WHAT THE EXERCISE ASKS: Below is a listing to transcribe in full and exactly; keep the pictures out.

··· SOURCE DATA

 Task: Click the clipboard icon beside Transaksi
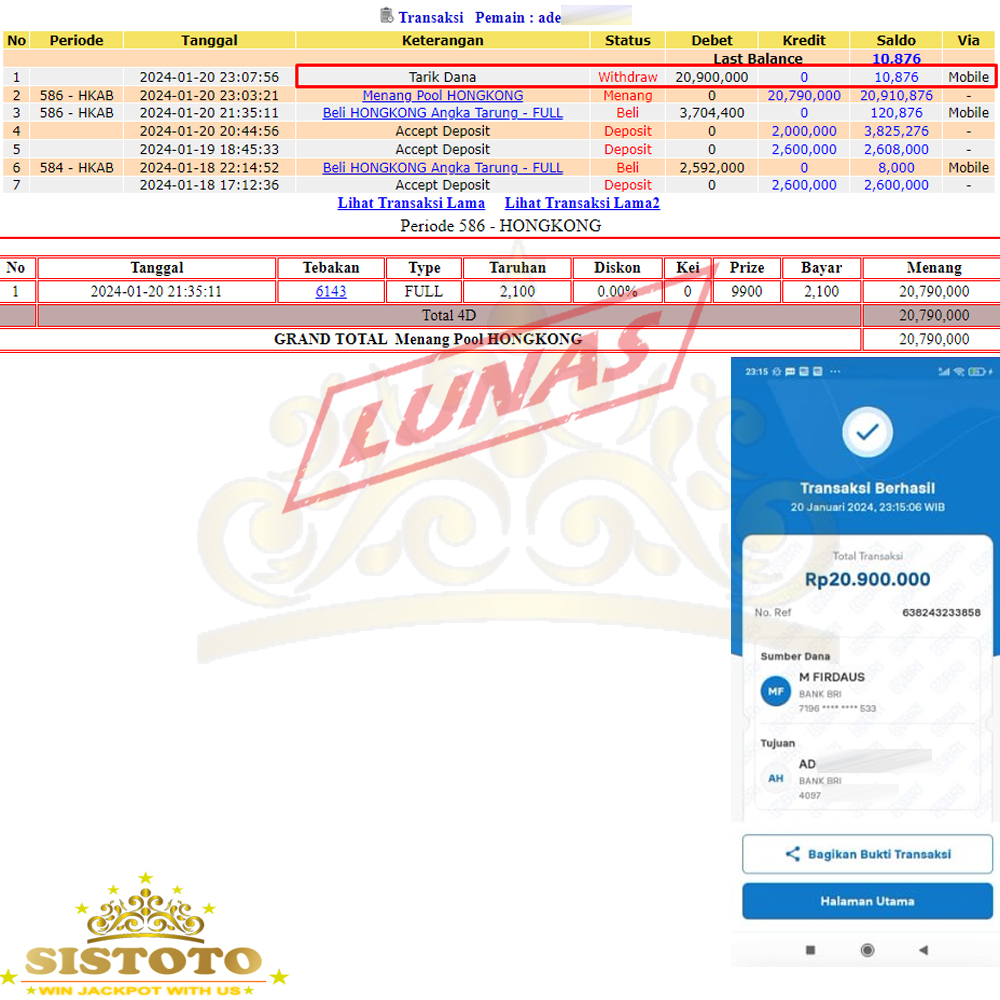click(386, 15)
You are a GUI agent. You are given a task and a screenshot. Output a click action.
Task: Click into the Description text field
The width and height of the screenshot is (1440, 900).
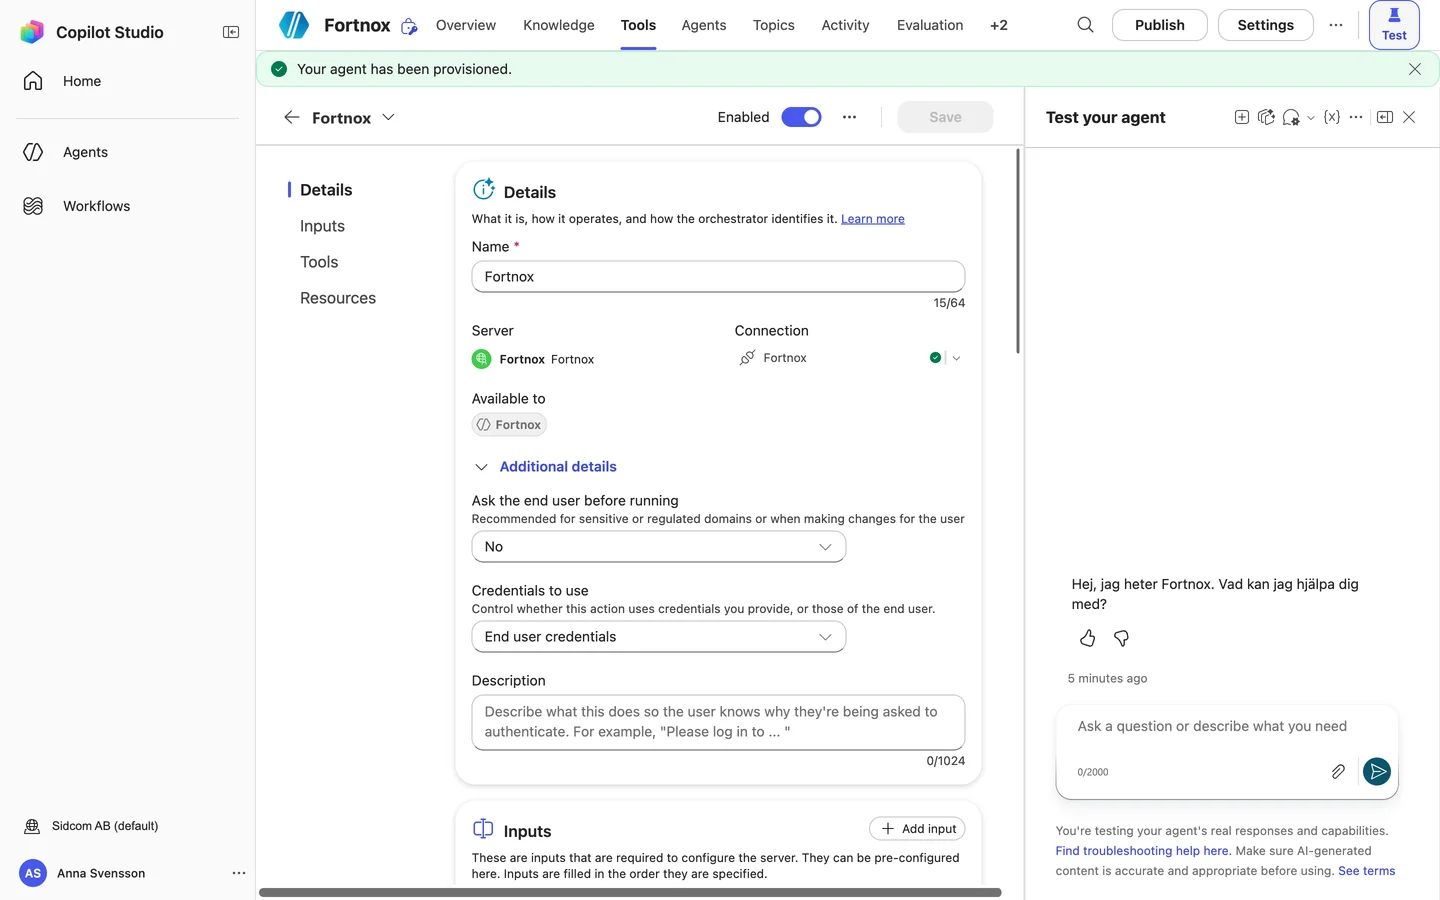(x=718, y=722)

······

ANSWER AREA:
 Task: Click the clipboard icon beside Transaksi
click(386, 15)
You are a GUI agent. You are given a task and a screenshot. Output a click action.
Task: Click into the Description text field
The width and height of the screenshot is (1440, 900).
(x=718, y=722)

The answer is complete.